(TAREA BREVE 1): Resume en dos oraciones la columna sobre Ítaca.
(TAREA BREVE 2): Retoma la columna sobre Ítaca y continúala a partir de su última oración.

(TEXTO FUENTE):

◆ ◆ ◆ ◆

Ítaca

Hace unos meses, cuando comencé la redacción semanal de esta columna, no pude resistir la tentación de recordar el conocido poema de Cavafis, prometiendo que algún día tú y yo llegaríamos a la isla prometida. El viaje no ha hecho más que empezar, pero para terminar este 2014 quiero compartir contigo algunas reflexiones sobre esa tierra donde por fin lesbianas, gais, bisexuales y transexuales podríamos encontrar un espacio que reconozcamos como propio.

No suele gustarme citar la Biblia, porque considero que un texto que se emplea para perseguirnos es difícilmente utilizable para defendernos. Pero quizá por eso, y porque el próximo 4 de enero veintiséis hombres serán juzgados en Egipto por su presunta homosexualidad, tras haberse realizado una redada en el hammam donde se encontraban, y al hilo del estreno de Exodus, el peplum de mediana calidad con que hemos podido entretenernos este mes; tal vez por estos motivos convenga recordar como metáfora al pueblo que tuvo que escapar del valle del Nilo. Y es que si algún colectivo se parece al nuestro, salvando muchas, muchísimas, distancias, es el que profesa como religión el judaísmo. No en vano Didier Eribon tomó las Reflexiones sobre la cuestión judía de Sartre como modelo para escribir su magistral Reflexiones sobre la cuestión gay. Pero el gran problema es que a nosotras y nosotros no sólo se nos da caza en Egipto. También en Zimbabue han sido atacados esta semana treinta y cinco activistas, también en Reino Unido el delirante John Rees-Evans, del Partido de la Independencia, ha afirmado que «a las personas homosexuales les gusta tener sexo con animales«; también en Madrid hemos conocido una nueva agresión a un joven gay que ha tenido que pasar por quirófano, y también en Manchester Elisabeth Lowe ha decidido suicidarse ante la angustia que le producía confesar a sus padres su lesbianismo. Las personas de sexualidad heterodoxa somos perseguidas en todos y cada uno de los puntos de la Tierra y hemos de preguntarnos: ¿será la única salida posible conseguir una tierra propia?

◆ ◆ ◆ ◆

(DATOS PROPORCIONADOS):
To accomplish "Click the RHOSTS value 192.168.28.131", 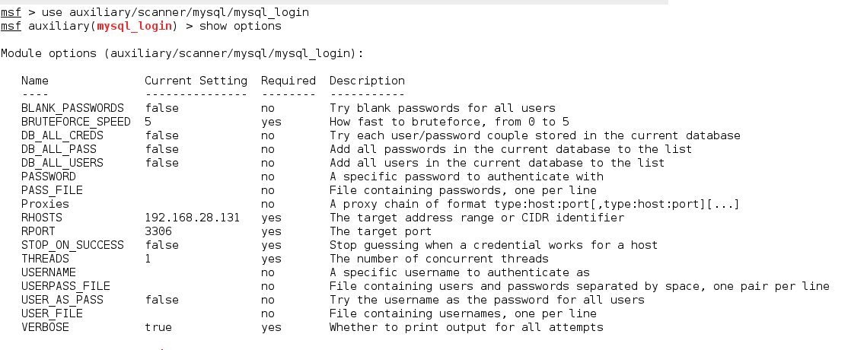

◆ ◆ ◆ ◆

(RESULTADO DEL EJERCICIO 1): La columna, escrita para terminar 2014, recupera la imagen de Ítaca del poema de Cavafis como la tierra donde lesbianas, gais, bisexuales y transexuales podrían encontrar un espacio propio. Tomando como metáfora al pueblo que escapó del valle del Nilo, enumera persecuciones recientes en Egipto, Zimbabue, Reino Unido, Madrid y Manchester y se pregunta si la única salida posible será conseguir una tierra propia.

(RESULTADO DEL EJERCICIO 2):
El 14 de junio de 2004 un grupo de activistas, tras la prohibición del Matrimonio Igualitario por el parlamento federal de Australia, decidió echarse al mar al bordo del barco llamado GayFlower, y proclamar la independencia del Reino Gay y Lésbico de las Islas del Mar de Coral, nombrando emperador a Dale I. Llegaron a realizar una tirada de sellos propios, con la intención de congraciarse con los círculos filatélicos (?), y tiempo después nacieron otras micronaciones para ciudadanía lesbiana, gay, bisexual y transexual, como el Gay and Lesbian Commonwealth Kingdom, el Unified Gay Tribe, y la Gay Homeland Foundation, todas con ánimo activista, claro está, sin que en ninguna haya llegado a residir nadie ni hayan sido reconocidas a nivel internacional. En ese mismo año de 2004 Luis Antonio de Villena publicaba Huesos de Sodoma, una interesante novela donde nos narra cómo, tras el descubrimiento en un yacimiento arqueológico cercano al Mar Muerto de las ruinas de lo que fuera en su día la ciudad bíblica, nace un movimiento a escala global que reivindica una tierra propia para todas las personas que no encajan dentro del canon de la heterosexualidad. Durante años yo mismo, cuando explicaba en alguna charla estos sucesos, solía bromear anunciando que en algún momento proclamaría la independencia del Archiducado de Nueva Sodoma -un archiduque tiene siempre un toque más apropiadamente decadente que un rey, exceptuando algunos casos que conocemos demasiado bien-; y hoy, al releer en la Declaración de Independencia del Reino Gay y Lésbico de las Islas del Mar de Coral la frase «en los países en que hemos vivido durante siglos aún se nos tiene por extranjeros… En el mundo tal como es ahora y durante un periodo infinito… creo que no se nos dejará en paz» me pregunto si la única manera de que alcancemos nuestra propia Ítaca pasa por la declaración de independencia, del bíblico éxodo, que nos permita escapar de la dominación heterosexual.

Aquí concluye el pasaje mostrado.